Most scientists thought male and female recognition would be represented by hardwired circuits, but instead they found that social experience, and specifically direct contact with the opposite sex, resulted in experience-dependent changes to the neural ensembles representing sex-specific social cues. In the Anderson group paper, they found that naive males represent males or females with indistinguishable neuronal ensembles in the ventromedial hypothalamus. But exposure to a female allowing direct contact sculpted sex-dependent differentiation in both the behavior in response to male or female intruders and the neuronal ensembles representing males versus females.

Neural Basis of Sex-Specific Behavior

The Dulac lab showed that the shift of neuronal ensembles correlating with changes in behavior toward males or females was sex-specific also in the medial amygdala. In other words, sexual experience triggered lasting and sex-specific changes in medial amygdala activity AND the ventromedial hypothalamus.
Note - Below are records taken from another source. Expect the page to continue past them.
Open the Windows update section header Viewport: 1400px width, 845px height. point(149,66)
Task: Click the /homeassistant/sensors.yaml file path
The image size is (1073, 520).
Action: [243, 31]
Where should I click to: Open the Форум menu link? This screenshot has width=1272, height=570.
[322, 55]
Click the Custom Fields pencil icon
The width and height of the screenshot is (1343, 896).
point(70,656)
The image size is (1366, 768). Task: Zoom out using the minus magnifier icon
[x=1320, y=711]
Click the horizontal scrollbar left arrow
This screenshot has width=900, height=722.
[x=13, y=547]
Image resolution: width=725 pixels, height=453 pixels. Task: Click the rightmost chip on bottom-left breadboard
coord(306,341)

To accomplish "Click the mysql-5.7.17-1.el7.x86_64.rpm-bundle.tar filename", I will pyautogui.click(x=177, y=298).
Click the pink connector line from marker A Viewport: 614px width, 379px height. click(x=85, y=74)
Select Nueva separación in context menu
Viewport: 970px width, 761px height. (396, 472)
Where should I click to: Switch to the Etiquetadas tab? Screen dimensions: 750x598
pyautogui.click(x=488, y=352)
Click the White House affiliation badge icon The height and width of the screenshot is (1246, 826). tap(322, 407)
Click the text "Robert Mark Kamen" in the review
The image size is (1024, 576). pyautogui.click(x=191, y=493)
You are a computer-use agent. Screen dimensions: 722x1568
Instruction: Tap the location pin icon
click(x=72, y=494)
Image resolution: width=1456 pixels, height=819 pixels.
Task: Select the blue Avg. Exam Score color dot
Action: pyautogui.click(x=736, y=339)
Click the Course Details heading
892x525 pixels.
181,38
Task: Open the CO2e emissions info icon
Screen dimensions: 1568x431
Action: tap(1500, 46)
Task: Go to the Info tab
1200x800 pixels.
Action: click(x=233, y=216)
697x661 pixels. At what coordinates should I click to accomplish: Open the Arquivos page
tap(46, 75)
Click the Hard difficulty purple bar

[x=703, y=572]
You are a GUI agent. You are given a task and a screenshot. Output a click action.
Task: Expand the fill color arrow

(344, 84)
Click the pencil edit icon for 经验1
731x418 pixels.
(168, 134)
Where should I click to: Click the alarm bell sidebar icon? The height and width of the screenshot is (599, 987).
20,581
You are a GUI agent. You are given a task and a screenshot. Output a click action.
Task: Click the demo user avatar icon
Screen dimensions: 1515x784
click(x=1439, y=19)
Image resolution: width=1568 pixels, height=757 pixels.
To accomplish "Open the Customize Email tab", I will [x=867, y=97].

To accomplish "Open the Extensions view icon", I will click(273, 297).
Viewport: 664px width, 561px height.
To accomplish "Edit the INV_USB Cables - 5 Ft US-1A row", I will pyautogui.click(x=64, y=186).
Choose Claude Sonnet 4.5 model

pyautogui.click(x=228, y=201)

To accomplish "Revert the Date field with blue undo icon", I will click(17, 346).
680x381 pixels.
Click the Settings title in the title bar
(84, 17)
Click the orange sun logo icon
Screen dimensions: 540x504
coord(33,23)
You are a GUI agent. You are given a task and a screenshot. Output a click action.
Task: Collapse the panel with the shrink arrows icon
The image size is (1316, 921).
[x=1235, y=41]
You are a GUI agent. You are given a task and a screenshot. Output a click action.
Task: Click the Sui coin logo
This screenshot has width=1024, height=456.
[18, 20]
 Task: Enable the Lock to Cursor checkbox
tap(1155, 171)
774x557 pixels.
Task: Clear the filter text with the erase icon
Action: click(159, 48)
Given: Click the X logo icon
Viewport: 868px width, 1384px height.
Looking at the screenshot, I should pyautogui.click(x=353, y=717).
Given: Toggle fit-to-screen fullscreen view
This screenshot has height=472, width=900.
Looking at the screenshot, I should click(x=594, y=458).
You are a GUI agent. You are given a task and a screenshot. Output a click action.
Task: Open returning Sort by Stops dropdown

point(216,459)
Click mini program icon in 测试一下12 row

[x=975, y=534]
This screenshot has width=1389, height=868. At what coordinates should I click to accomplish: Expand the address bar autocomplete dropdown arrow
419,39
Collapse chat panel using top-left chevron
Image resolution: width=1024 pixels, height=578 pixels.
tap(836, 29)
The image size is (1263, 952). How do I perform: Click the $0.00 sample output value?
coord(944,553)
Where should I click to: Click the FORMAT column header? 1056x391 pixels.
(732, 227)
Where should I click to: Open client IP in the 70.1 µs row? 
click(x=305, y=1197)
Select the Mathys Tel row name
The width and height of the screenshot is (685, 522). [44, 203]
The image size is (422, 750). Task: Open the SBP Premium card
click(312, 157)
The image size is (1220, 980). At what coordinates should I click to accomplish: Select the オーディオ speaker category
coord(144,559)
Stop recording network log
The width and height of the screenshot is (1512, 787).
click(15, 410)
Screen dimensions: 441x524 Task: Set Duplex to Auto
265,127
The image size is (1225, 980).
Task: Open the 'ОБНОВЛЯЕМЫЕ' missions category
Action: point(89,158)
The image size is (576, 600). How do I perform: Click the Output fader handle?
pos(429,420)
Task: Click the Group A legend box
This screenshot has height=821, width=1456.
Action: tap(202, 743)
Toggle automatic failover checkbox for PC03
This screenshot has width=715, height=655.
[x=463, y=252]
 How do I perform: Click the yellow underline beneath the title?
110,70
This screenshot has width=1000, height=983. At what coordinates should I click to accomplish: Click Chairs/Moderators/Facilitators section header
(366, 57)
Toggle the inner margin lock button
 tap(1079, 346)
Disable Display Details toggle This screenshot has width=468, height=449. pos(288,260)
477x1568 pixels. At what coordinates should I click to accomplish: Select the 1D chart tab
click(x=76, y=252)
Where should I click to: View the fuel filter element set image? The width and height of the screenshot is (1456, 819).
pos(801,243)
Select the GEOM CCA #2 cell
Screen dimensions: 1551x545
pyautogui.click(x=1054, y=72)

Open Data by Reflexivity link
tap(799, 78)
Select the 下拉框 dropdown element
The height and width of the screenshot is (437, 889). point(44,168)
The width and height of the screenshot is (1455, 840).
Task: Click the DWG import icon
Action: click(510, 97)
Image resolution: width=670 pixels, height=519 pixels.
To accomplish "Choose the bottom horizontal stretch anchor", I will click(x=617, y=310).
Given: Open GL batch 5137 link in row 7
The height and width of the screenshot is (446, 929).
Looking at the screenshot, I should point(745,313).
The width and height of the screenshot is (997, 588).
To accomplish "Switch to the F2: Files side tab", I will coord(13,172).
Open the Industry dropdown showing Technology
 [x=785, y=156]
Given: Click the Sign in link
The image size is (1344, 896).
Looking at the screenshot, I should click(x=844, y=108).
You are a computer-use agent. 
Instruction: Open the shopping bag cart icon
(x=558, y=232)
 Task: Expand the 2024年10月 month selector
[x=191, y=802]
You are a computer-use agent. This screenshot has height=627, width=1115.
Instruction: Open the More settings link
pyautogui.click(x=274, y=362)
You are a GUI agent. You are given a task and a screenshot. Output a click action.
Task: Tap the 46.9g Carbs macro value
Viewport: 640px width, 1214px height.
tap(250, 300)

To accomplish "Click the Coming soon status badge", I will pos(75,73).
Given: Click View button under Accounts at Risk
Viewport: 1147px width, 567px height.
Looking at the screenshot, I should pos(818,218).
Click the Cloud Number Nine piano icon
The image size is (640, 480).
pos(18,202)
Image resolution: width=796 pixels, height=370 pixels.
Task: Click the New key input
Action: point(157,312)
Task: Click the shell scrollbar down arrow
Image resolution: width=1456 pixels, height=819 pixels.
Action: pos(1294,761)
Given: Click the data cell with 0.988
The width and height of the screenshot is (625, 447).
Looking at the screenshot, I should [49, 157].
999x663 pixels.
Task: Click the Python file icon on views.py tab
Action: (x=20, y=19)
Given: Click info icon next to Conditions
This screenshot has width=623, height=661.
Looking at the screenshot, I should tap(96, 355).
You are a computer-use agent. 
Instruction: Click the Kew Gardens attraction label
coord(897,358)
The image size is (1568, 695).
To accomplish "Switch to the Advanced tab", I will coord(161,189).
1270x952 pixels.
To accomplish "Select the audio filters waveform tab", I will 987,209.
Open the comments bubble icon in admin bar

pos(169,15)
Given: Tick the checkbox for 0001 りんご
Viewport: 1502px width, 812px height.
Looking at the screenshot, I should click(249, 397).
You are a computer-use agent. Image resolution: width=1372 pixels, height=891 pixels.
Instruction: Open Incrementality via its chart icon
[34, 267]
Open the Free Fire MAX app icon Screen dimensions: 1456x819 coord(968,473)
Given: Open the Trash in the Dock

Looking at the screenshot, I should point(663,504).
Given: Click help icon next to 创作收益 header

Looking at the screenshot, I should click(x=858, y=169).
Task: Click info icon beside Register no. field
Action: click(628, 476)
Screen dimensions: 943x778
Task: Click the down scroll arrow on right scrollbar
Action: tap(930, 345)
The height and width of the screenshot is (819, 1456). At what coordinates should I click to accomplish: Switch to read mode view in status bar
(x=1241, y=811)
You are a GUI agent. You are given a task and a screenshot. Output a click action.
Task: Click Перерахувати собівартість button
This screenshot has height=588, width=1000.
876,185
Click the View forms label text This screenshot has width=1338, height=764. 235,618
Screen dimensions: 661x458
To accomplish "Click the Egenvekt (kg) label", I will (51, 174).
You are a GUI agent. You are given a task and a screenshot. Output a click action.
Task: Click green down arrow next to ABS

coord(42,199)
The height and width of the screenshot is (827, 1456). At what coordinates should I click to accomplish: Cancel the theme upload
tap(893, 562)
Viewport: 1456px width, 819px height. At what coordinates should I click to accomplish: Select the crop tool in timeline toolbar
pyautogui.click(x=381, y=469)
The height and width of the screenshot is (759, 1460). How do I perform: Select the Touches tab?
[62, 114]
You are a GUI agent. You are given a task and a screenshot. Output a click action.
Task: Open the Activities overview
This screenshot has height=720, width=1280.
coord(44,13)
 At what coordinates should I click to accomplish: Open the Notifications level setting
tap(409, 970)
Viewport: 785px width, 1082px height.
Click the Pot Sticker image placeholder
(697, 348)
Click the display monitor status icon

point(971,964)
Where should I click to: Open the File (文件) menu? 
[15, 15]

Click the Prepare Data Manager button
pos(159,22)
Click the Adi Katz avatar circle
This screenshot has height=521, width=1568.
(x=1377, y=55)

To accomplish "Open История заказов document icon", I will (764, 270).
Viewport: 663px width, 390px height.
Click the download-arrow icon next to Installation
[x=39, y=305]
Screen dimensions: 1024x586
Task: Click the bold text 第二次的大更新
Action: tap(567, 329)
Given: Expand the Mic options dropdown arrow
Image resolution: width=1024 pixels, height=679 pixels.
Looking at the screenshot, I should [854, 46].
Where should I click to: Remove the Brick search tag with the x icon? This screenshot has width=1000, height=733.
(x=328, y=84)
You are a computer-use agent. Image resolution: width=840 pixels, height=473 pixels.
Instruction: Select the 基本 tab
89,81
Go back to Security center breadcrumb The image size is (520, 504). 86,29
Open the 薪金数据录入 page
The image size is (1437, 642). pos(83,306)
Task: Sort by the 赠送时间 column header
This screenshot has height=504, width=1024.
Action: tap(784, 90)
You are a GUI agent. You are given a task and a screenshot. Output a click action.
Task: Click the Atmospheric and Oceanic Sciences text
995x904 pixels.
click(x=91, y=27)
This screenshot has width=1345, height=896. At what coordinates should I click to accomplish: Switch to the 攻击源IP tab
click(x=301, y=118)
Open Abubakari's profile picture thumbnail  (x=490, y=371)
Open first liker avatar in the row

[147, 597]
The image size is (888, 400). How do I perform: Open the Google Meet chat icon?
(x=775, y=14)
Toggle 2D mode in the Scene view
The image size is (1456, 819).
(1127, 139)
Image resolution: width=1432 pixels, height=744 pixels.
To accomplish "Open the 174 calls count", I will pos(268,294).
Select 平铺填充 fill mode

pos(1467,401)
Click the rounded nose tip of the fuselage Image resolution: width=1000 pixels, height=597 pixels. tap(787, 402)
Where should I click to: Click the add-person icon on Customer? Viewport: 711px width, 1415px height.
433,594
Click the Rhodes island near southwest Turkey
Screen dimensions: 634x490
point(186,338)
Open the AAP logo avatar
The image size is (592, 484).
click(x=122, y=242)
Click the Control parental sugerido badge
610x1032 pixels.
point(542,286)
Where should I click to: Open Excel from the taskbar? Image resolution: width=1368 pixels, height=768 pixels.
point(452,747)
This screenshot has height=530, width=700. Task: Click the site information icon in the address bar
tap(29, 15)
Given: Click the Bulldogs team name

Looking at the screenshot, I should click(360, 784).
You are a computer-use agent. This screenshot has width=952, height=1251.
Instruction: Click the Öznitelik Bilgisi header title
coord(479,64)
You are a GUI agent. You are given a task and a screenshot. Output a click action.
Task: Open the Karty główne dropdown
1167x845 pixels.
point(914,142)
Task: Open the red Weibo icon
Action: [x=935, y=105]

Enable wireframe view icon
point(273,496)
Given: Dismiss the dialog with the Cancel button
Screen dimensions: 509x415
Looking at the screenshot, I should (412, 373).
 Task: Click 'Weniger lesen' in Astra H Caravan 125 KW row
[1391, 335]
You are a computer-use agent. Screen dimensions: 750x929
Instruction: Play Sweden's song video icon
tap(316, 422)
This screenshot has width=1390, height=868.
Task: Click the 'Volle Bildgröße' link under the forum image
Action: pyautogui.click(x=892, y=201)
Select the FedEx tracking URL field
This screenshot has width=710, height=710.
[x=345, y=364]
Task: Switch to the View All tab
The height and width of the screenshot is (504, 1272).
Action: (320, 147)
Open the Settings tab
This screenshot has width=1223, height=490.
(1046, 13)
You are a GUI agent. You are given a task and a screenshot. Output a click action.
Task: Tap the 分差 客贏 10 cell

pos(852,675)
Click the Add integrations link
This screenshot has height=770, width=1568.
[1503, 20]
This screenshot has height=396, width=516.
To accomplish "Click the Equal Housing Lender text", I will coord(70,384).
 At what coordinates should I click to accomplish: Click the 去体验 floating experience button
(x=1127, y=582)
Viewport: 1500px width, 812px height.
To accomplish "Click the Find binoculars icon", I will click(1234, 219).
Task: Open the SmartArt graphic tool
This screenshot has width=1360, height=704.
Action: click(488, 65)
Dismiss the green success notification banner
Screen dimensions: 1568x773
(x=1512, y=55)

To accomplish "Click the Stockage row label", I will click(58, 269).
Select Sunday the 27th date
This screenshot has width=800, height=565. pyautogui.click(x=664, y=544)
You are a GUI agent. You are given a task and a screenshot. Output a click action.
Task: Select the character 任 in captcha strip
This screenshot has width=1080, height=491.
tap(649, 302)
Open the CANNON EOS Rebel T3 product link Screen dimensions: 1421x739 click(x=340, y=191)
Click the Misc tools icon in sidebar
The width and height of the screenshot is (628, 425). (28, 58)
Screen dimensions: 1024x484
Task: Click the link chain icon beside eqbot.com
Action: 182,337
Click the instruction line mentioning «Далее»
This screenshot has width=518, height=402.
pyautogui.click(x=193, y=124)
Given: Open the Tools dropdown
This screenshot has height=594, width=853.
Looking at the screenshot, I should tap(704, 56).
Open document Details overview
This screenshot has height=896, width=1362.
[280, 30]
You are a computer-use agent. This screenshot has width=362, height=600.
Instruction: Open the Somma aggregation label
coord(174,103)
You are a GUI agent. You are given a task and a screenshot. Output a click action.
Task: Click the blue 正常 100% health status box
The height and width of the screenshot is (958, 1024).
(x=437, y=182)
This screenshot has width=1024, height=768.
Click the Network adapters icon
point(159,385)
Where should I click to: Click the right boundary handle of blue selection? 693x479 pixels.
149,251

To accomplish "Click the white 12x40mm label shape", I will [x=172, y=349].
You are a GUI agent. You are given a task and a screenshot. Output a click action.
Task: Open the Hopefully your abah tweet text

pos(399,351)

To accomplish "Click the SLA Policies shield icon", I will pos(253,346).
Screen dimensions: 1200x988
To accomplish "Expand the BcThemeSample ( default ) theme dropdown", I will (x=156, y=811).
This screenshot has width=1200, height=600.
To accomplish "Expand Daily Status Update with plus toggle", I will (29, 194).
The Dulac lab group also went on to show that sexual experience drove the formation of sex-specific neural ensembles, enhancing the discrimination of social cues from the opposite sex in both males and females. This changed persisted and developed further over the month after each animal was separated from its mating partner. They also looked at a role for oxytocin in males in this process.

These two paper are science at its finest. When two labs independently study the same behavior and use the same technology in different brain regions and come to similar conclusions, it bolsters our confidence in their findings. By identifying these common underlying principles of how the brain works, scientists lay the foundations for robust conceptual advances in neuroscience.